[Dataset rows]
..............................

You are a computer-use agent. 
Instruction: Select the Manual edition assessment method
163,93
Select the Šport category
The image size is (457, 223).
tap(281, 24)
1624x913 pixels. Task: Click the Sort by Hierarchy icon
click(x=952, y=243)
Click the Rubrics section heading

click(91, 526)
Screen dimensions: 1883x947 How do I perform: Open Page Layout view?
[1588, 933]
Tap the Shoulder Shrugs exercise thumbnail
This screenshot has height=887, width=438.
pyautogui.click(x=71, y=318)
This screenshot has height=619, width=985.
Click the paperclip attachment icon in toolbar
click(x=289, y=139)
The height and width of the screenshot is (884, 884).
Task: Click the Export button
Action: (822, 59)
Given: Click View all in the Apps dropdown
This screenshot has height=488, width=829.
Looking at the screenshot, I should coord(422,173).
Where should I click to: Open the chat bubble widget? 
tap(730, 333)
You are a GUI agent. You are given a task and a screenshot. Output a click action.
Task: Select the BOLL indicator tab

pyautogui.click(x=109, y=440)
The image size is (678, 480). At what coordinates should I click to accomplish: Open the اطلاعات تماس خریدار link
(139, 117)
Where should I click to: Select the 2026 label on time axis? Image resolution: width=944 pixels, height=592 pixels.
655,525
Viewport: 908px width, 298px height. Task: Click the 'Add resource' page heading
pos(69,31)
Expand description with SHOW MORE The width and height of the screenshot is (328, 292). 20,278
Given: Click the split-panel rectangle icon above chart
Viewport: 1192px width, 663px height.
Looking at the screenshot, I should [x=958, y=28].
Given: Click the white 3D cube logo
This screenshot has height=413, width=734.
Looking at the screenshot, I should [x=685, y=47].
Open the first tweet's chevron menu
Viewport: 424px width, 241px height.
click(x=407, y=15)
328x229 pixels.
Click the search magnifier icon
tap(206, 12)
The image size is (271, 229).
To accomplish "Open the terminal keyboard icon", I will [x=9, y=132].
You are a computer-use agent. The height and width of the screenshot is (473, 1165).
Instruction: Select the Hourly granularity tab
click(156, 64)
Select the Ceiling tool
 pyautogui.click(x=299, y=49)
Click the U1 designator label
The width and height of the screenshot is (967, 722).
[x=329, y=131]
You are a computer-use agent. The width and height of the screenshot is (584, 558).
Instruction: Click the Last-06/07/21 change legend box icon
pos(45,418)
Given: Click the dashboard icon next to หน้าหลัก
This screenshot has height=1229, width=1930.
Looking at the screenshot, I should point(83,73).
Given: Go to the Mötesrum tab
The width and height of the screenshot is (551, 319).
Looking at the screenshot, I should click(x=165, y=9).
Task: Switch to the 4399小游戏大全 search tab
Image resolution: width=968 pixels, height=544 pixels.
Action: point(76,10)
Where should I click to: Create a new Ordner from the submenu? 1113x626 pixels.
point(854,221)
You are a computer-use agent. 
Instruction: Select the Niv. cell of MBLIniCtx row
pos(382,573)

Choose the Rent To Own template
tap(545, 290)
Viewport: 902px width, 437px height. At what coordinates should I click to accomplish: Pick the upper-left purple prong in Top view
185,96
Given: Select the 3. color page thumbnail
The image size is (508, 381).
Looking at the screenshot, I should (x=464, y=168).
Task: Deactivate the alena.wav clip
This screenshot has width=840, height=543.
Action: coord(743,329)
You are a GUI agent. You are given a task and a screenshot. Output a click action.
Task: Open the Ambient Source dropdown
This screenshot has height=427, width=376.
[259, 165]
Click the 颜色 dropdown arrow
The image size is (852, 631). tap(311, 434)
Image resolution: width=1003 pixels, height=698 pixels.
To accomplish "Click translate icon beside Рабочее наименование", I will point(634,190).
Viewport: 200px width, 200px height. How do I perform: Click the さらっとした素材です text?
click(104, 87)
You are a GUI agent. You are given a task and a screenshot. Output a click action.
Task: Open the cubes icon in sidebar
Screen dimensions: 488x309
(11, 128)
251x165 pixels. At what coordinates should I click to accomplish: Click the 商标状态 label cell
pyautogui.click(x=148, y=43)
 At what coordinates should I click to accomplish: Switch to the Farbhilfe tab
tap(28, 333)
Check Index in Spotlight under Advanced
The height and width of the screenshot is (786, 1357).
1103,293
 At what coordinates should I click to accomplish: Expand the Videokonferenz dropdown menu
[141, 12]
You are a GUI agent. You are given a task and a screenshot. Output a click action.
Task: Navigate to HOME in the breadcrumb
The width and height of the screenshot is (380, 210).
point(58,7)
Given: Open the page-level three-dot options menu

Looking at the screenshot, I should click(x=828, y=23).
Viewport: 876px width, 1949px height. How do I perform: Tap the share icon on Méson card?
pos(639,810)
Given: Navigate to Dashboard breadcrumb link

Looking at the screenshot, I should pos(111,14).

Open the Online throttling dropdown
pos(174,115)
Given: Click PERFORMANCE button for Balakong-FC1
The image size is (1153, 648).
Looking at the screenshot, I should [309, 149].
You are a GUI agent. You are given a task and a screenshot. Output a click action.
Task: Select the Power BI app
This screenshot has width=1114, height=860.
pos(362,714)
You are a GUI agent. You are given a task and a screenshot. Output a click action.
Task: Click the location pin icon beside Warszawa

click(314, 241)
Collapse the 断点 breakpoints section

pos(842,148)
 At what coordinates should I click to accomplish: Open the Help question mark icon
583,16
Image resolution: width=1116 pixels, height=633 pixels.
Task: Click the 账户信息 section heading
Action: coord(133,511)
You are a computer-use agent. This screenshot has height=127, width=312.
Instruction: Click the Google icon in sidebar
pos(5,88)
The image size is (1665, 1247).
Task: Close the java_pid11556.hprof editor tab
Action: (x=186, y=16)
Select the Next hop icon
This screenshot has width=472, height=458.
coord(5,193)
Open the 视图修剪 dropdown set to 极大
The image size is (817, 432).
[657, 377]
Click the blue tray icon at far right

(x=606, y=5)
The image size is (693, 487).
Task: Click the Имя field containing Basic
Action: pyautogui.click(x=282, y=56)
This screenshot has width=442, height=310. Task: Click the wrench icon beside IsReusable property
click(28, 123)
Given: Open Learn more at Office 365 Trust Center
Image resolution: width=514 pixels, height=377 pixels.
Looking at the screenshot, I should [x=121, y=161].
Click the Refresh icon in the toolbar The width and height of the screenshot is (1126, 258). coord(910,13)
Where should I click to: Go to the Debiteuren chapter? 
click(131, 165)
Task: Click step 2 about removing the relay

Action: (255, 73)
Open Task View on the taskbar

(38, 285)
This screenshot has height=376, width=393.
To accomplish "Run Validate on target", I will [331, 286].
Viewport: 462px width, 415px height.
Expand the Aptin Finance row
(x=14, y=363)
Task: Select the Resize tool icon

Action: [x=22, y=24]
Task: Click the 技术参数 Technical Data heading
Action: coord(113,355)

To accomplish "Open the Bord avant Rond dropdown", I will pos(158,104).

..............................

OBJECTIVE: Return, unchanged, the lines of the records from the line with "Click the U1 designator label" to the line with "tap(545, 290)", both included.

WRITTEN ANSWER:
Click the U1 designator label
The width and height of the screenshot is (967, 722).
[x=329, y=131]
You are a computer-use agent. The width and height of the screenshot is (584, 558).
Instruction: Click the Last-06/07/21 change legend box icon
pos(45,418)
Given: Click the dashboard icon next to หน้าหลัก
This screenshot has height=1229, width=1930.
Looking at the screenshot, I should point(83,73).
Given: Go to the Mötesrum tab
The width and height of the screenshot is (551, 319).
Looking at the screenshot, I should click(x=165, y=9).
Task: Switch to the 4399小游戏大全 search tab
Image resolution: width=968 pixels, height=544 pixels.
Action: point(76,10)
Where should I click to: Create a new Ordner from the submenu? 1113x626 pixels.
point(854,221)
You are a computer-use agent. 
Instruction: Select the Niv. cell of MBLIniCtx row
pos(382,573)

Choose the Rent To Own template
tap(545, 290)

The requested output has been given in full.